Salah satu waktu terbaik untuk menulis adalah setelah membaca, menonton atau memikirkan sesuatu yang merangsang pemikiran. Kita semua memiliki momen “ah-ha!” itu yang tampaknya mengubah hidup kita, hanya untuk melihat dampaknya memudar seiring waktu (biasanya lebih cepat). Cara yang baik untuk menyimpan informasi yang telah Anda pelajari adalah hanya menuliskan apa yang Anda ingat. Anda dapat menambahkan pikiran dan pengalaman Anda sendiri dan Anda dapat menuliskan apa yang Anda suka dan/atau tidak suka tentang hal itu. Tidak penting apakah Anda menulis tentang sesuatu yang mendalam karena manfaat sebenarnya terletak pada tindakan yang Anda ambil.

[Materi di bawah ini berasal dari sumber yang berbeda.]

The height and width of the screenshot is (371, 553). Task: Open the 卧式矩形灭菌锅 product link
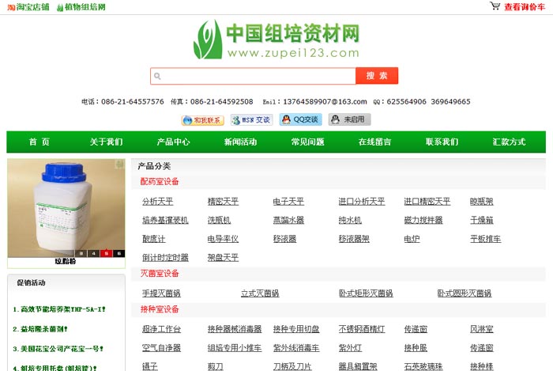pyautogui.click(x=366, y=293)
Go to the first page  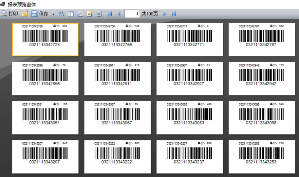point(110,14)
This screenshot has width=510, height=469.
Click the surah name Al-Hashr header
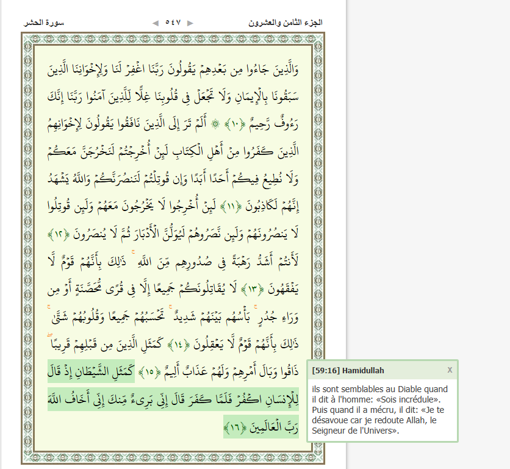click(x=44, y=23)
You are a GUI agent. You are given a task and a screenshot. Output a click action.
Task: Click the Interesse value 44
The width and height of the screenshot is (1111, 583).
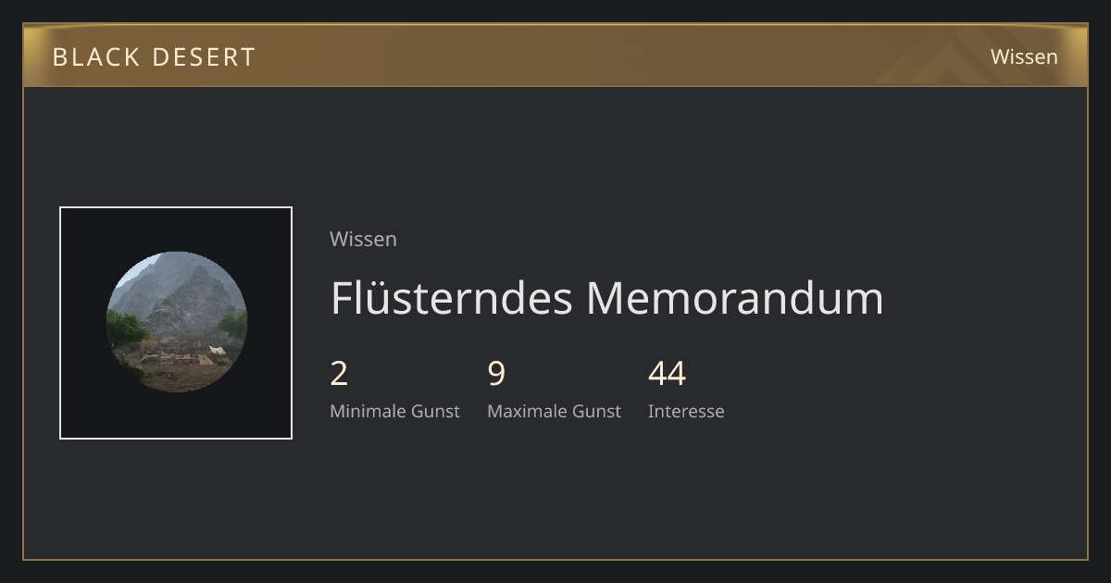(x=667, y=374)
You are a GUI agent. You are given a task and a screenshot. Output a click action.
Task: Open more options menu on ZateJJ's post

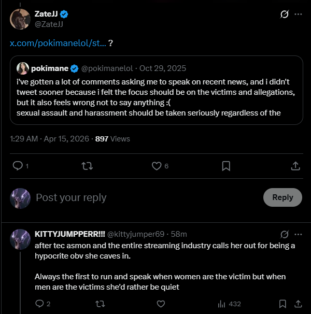click(x=298, y=15)
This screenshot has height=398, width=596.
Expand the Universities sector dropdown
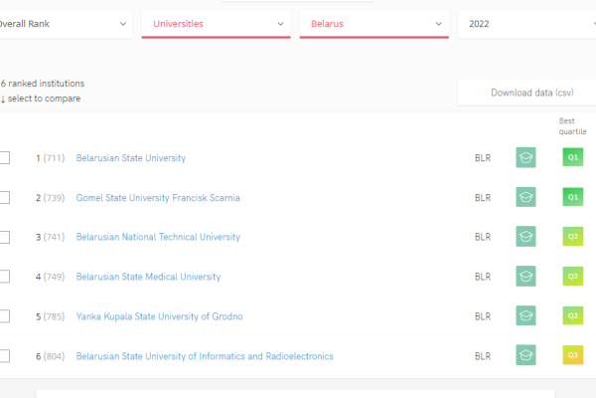216,23
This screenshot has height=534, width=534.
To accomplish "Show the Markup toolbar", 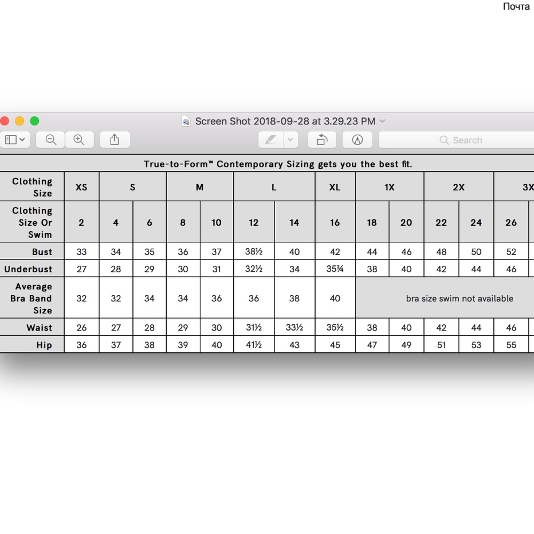I will point(357,140).
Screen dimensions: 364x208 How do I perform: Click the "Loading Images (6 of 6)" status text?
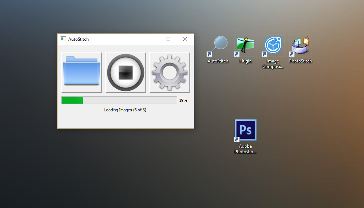(125, 110)
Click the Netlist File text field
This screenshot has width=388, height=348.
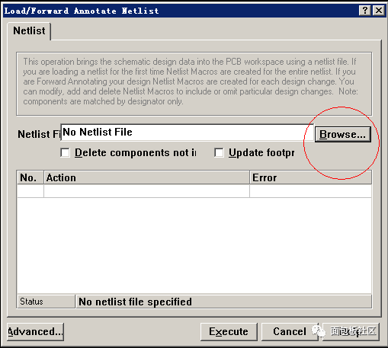pos(187,132)
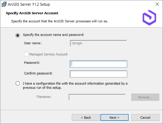Click the 'Specify ArcGIS Server Account' heading

click(x=32, y=13)
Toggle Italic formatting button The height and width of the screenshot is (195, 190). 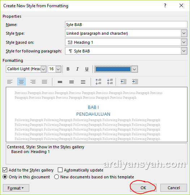pos(77,69)
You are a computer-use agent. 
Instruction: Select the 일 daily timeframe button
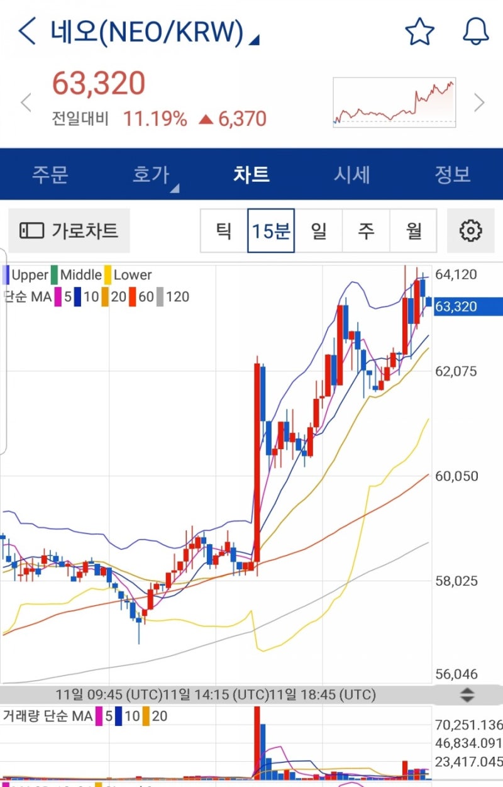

Contoh Latihan Menulis Lima Menitan:
  • ·       Awali setiap kalimat dengan menulis, “Aku ingat…”
  • ·       Kalimat-kalimat alternatif yang diawali dengan

o   Sebuah kisah yang aku ceritakan pada diriku sendiri adalah…”
o   Yang benar adalah…”
  • ·       Tulislah tentang pertemanan yang tak terduga.
  • ·       Tulislah tentang air atau api.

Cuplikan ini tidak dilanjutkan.